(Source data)

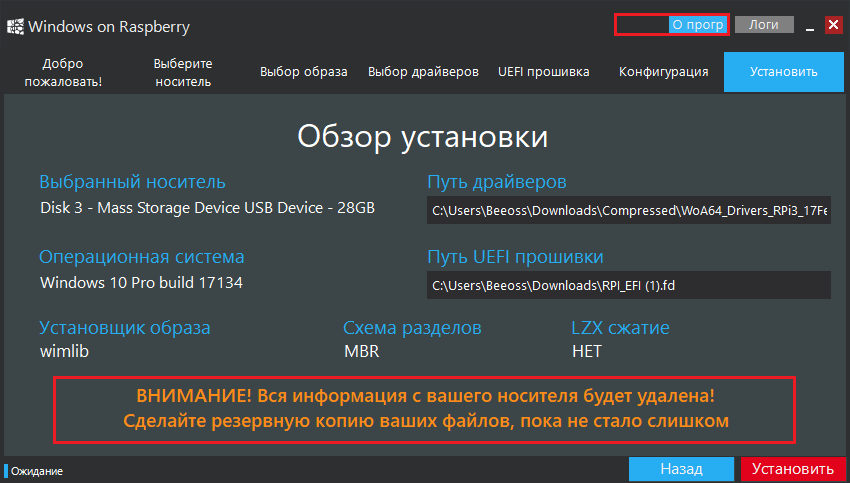Click the «Ожидание» status indicator

37,470
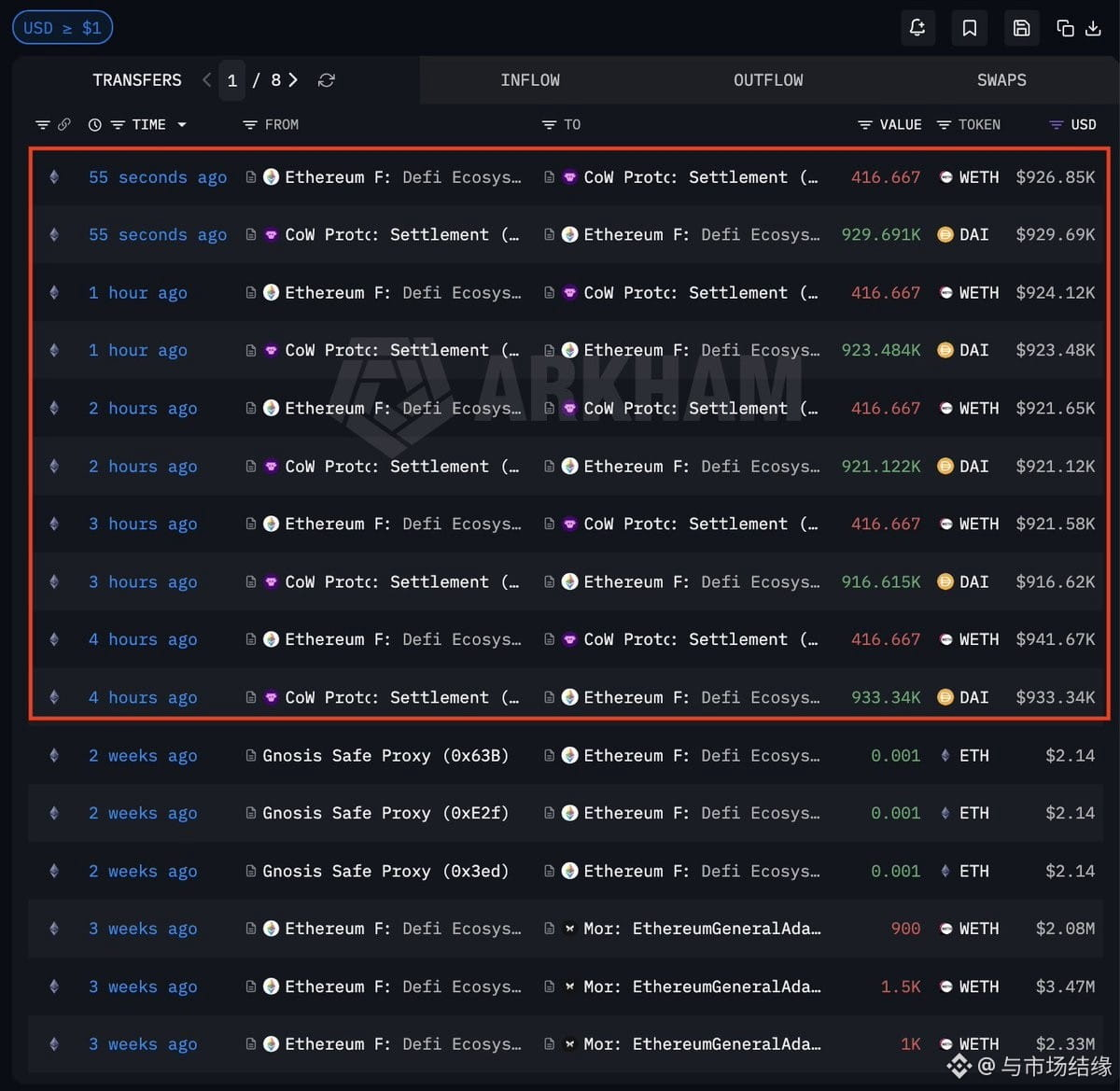Open the SWAPS tab

(1001, 80)
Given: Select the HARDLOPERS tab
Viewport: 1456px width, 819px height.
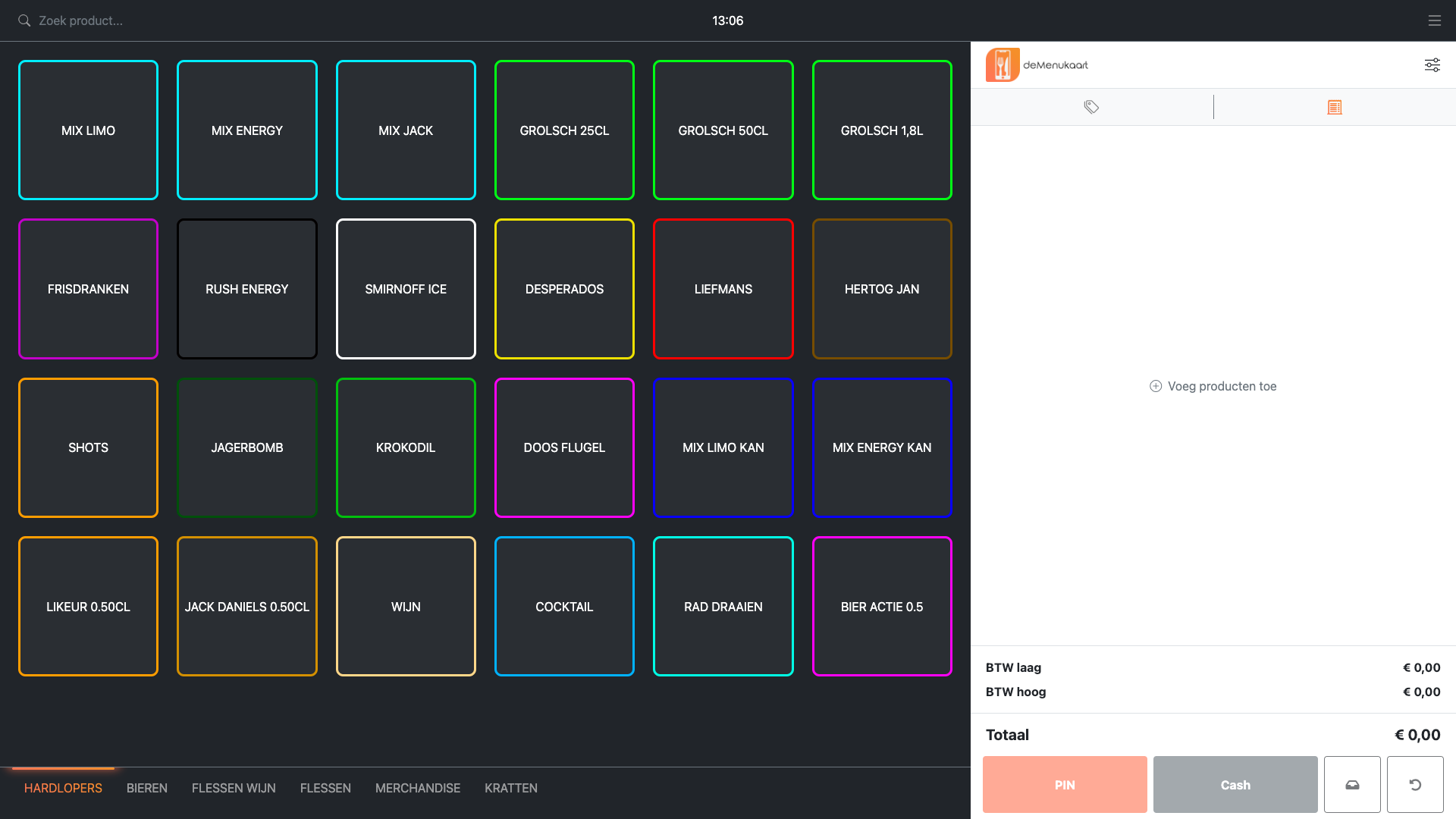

**EXERCISE TASK**
Convert the lines from the one containing "Given: Select the HARDLOPERS tab" through the end of the records into a JSON list of strings, one string per line, omitting blank lines and leaving the pictures out of the answer.

**SOLUTION**
[
  "Given: Select the HARDLOPERS tab",
  "Viewport: 1456px width, 819px height."
]